An alternative life history is found in some species where the cuckoo larva eats the host’s egg or young larva, then scarfs down the food stored for the host (paralyzed insects, spiders, or pollen and nectar). (From Cuckoo for Cuckoo Wasps, from Bug Eric)
The hosts whose nests the wasp invades are bigger, more aggressive, dangerous. The wasp survives, in part because of its extra-thick exoskeleton. And they can roll themselves up in a ball like a pillbug, protecting the delicate underparts. I'm thinking their speed may give them an advantage, too; beside "our" wasp, a bee would seem to be a big, lumbering slowpoke.

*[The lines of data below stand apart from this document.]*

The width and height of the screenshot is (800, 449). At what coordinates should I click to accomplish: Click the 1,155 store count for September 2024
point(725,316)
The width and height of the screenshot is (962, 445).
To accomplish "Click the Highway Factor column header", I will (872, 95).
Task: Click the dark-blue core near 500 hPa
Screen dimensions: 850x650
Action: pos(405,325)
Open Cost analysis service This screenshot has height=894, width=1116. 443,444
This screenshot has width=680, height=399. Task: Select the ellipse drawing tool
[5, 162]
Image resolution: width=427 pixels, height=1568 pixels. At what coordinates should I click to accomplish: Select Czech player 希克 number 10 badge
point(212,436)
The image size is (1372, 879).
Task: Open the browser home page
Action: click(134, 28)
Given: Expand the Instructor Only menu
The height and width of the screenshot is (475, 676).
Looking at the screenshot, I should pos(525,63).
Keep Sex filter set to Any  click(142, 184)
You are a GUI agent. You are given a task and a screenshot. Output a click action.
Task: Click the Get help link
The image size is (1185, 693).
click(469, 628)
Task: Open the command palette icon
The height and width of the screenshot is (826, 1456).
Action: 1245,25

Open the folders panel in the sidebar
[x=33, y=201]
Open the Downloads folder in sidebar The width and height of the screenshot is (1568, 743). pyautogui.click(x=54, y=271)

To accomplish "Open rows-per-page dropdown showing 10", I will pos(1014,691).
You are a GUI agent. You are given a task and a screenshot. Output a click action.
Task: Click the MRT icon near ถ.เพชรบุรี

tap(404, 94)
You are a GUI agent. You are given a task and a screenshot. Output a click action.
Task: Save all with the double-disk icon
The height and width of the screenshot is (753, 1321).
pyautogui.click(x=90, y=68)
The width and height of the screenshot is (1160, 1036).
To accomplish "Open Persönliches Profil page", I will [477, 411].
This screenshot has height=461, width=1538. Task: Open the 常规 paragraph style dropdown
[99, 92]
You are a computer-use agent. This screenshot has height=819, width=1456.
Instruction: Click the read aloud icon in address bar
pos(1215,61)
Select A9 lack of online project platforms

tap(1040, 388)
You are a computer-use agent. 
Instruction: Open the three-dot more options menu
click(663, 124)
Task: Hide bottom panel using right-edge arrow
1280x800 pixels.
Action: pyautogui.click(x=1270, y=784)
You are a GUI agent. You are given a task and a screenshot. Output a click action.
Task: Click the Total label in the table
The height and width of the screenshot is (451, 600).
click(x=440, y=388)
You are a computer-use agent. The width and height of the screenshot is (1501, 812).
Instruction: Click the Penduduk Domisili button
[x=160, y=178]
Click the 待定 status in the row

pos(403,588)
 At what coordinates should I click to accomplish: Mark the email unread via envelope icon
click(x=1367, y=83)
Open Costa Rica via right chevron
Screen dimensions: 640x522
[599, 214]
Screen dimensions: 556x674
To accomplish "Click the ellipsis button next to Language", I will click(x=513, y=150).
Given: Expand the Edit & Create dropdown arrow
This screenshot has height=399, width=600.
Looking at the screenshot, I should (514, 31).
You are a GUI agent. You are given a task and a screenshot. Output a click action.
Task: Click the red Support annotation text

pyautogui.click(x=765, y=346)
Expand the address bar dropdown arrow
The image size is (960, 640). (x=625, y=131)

One more thing, from Bug Eric;
That durable cuticle is pitted, grooved, and otherwise sculptured, creating facets that reflect various wavelengths of light and give the insects their bright metallic colors. Pigments have nothing to do with their jewel-like quality.
Among the spiders that weren't catching Little Boy Blue, we saw this one:


Fat spider, with a belly as big as a wild crabapple. If you click on the photo, you can see how she holds the web with hooks on the end of her legs.


Taken from half an inch away. At least she stayed put. The spinnerets at the end are still holding the latest addition to her scruffy web.